Manusia disebut sebagai makhluk yang beragama (homo religious). Tatkala Allah membekali insan dengan nikmat berpikir dan daya penilitian, diberinya pula rasa bingung dan bimbang untuk memahami dan belajar mengenali alam sekitarnya sebagai imbangan atas rasa takut terhadap kagarangan dan kebengisan alam. Hal inilah yang mendorong insan untuk mencari suatu kekuatan yang dapat melindungi dan membimbingnya di saat yang gawat. Insan primitif telah menemukan apa yang dicarinya pada gejala alam. Secara berangsur dan silih berganti gejala-gejala alam tadi diselaraskan dengan jalan kehidupannya. Dengan demikian timbullah penyembahan terhadap api, matahari, bulan, atau benda-benda lainnya dari gejala-gejala alam.[1]

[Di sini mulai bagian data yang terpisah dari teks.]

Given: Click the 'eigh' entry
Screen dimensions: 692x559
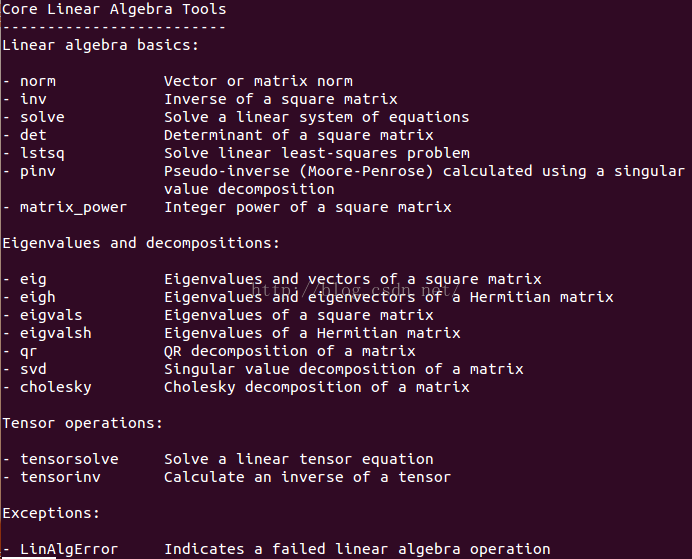Looking at the screenshot, I should coord(38,298).
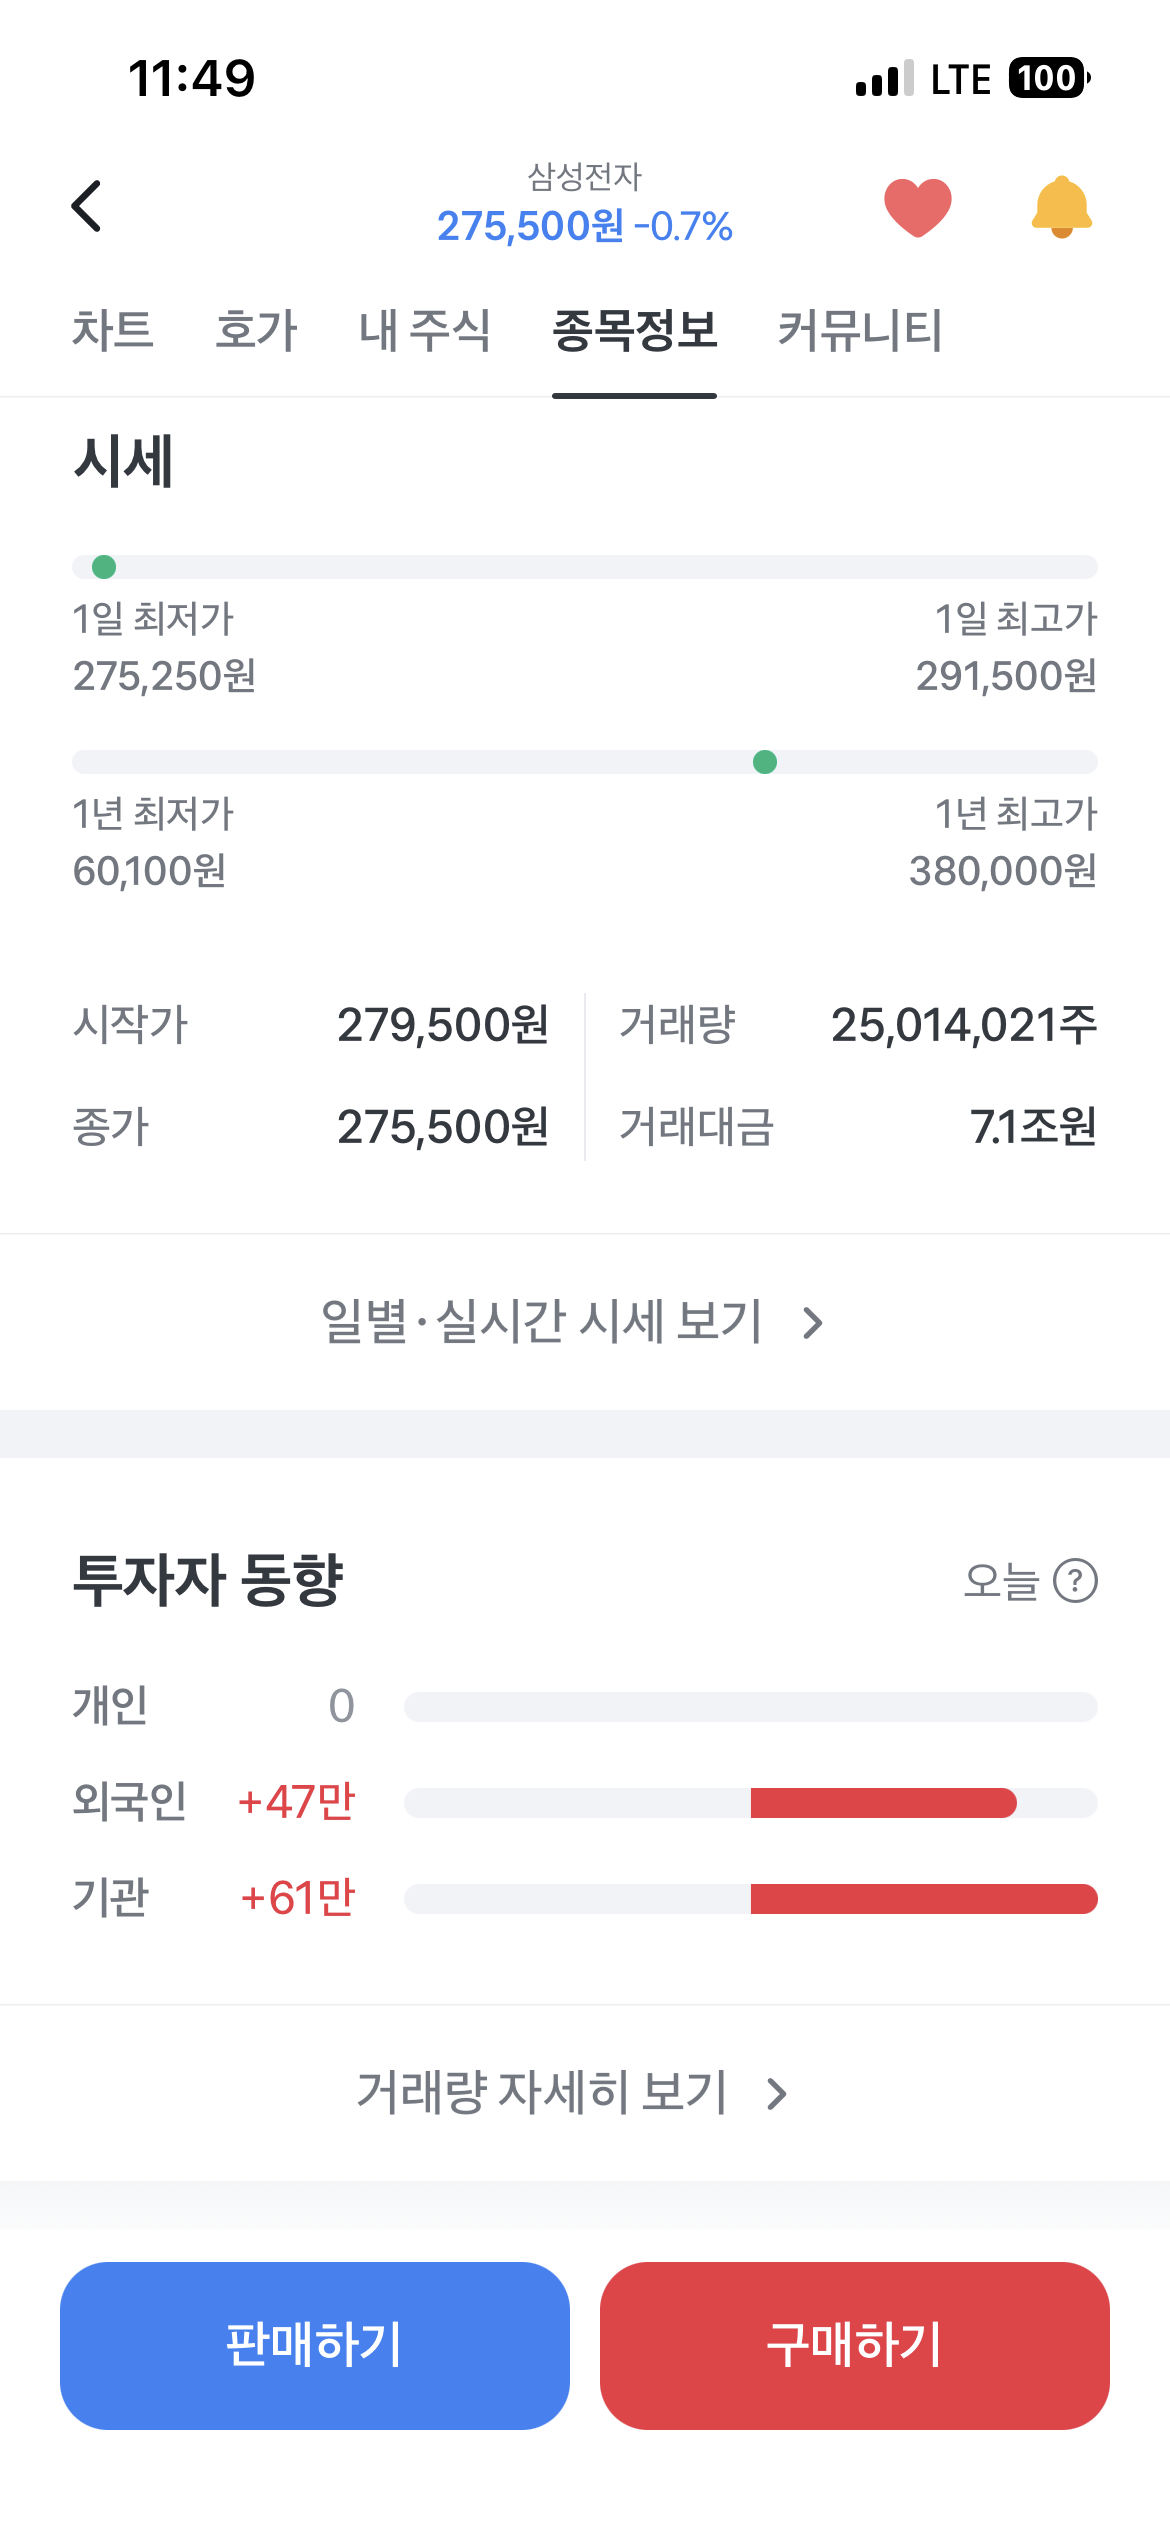Select the 종목정보 tab
Viewport: 1170px width, 2532px height.
635,330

Menurut Nico Syukur Bister Ofm,motivasi untuk beragama dibagi menjadi empat, yaitu :
a.       Motivasi yang didorong oleh rasa keinginan untuk mengatasi frustasi yang ada dalam kehidupan.
b.      Motivasi beragama yang didorong oleh keinginan untuk menjaga kesusilaan dan tata tertib masyarakat.
c.       Motivasi yang didorong oleh keinginan untuk memuaskan rasa ingin tahu manusia.
d.      Motivasi yang didorong oleh keinginan menjadikan agama sebagai sarana untuk mengatasi ketakutan.[2]
B.     Kebutuhan agama berdasarkan tingkat usia pada manusia.
1.         Agama pada masa anak.
Menurut para ahli, anak dilahirkan bukan sebagai makhluk yang religius, ia tak ubahnya seperti makhluk yang lainnya. Namun, ada juga yang berpendapat bahwa anak dilahirkan telah membawa fitrah keagamaan, dan baru berfungsi kemudian setelah melalui bimbingan dan latihan sesuai dengan tahap perkembangan jiwanya.
Menurut thomas,  manusia dilahirkan ke dunia ini memiliki empat keinginan, yaitu :
a.       Keinginan untuk selamat.
b.      Keinginan untuk mendapatkan pengalaman baru.
c.       Keinginan untuk mendapatkan tanggapan baru.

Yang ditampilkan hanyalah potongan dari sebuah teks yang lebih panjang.